In this repository, we aim to predict the value of a car based on various features such as the engine size, horsepower, and other features. We will be using three different machine learning models to make the prediction: Random Forest Regressor, XGBoost Regressor, and Catboost Regressor.
The following libraries are required to run the code:
- numpy
- pandas
- matplotlib
- seaborn
- sklearn
- xgboost
- catboost
The data used for this project is the Car Dataset from the UCI Machine Learning Repository. The data includes information on different makes and models of cars and their characteristics.
The first model we will be using is the Random Forest Regressor. The Random Forest algorithm is a supervised learning algorithm that can be used for both regression and classification problems. The algorithm creates multiple decision trees, and the prediction is based on the average of the predictions made by each tree.
The performance of the Random Forest Regressor is measured using three evaluation metrics: Mean Absolute Error (MAE), Mean Squared Error (MSE), and Root Mean Squared Error (RMSE). The results are as follows:
- MAE: 0.8907546153846154
- MSE: 3.978401452385715
- RMSE: 1.994593054331062
The second model we will be using is the XGBoost Regressor. XGBoost is a gradient boosting algorithm that is designed for high-performance computing.

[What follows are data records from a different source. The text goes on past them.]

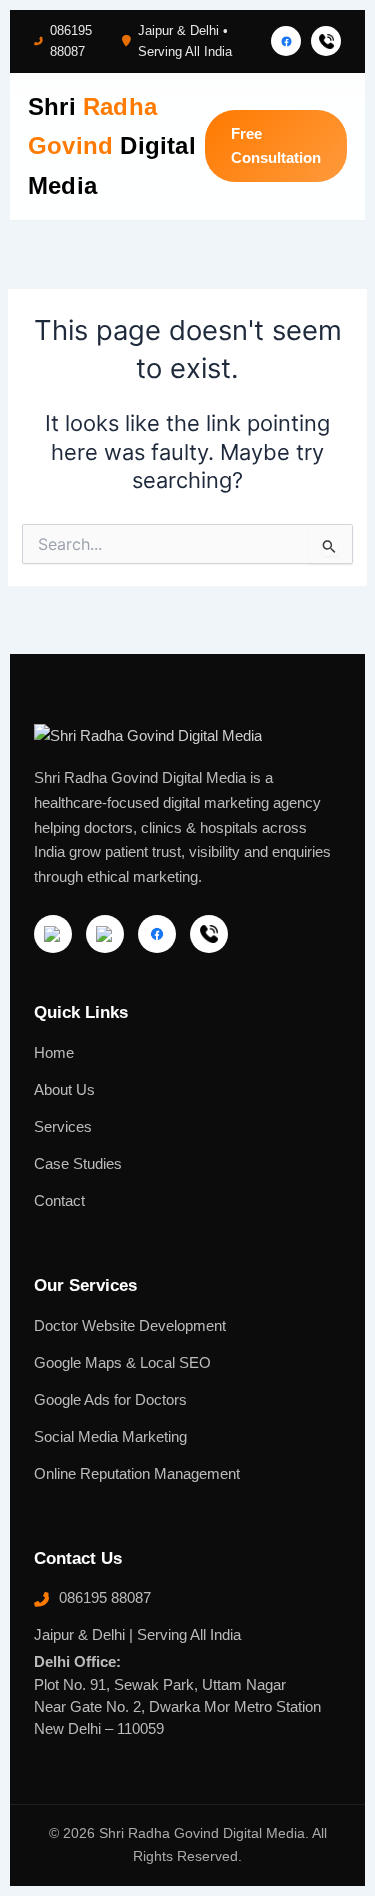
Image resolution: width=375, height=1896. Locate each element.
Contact (59, 1201)
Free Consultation (276, 146)
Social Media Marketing (110, 1437)
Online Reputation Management (137, 1474)
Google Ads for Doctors (110, 1400)
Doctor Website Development (130, 1326)
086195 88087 (71, 41)
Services (63, 1127)
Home (54, 1053)
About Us (64, 1090)
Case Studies (78, 1164)
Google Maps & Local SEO (122, 1363)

It is an optimized version of the gradient boosting algorithm that reduces computation time and increases accuracy.
The performance of the XGBoost Regressor is measured using the same evaluation metrics as the Random Forest Regressor:
- MAE: 0.7469347548091804
- MSE: 2.5684632032821106
- RMSE: 1.602642568785102
The third and final model we will be using is the Catboost Regressor. Catboost is an open-source gradient boosting algorithm that is specifically designed to handle categorical variables in the data. It uses an algorithm that can handle missing values, categorical variables, and outliers.

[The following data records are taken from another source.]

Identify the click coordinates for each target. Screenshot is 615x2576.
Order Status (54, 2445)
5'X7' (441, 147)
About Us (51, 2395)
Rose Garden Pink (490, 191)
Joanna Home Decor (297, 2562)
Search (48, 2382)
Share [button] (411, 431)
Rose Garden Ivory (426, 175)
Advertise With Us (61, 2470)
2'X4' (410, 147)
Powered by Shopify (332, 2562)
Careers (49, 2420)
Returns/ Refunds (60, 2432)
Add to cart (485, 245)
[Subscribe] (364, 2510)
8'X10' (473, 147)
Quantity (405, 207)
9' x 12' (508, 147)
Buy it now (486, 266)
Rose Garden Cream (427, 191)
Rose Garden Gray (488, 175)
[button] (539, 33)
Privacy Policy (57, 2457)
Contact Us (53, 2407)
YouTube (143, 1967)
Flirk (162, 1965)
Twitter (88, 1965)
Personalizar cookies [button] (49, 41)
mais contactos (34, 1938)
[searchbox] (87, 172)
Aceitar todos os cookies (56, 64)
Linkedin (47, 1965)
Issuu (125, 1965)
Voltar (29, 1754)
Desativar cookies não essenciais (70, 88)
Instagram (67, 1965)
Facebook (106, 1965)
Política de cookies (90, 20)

The performance of the Catboost Regressor is measured using the same evaluation metrics as the other models:
- MAE: 1.0132939743818592
- MSE: 3.934934144002637
- RMSE: 1.9836668429962319
Based on the results, we can see that the XGBoost Regressor has the best performance in terms of accuracy, with the lowest MAE, MSE, and RMSE values. However, each of the models has its own strengths and weaknesses, and the choice of which model to use depends on the specific requirements and characteristics of the data.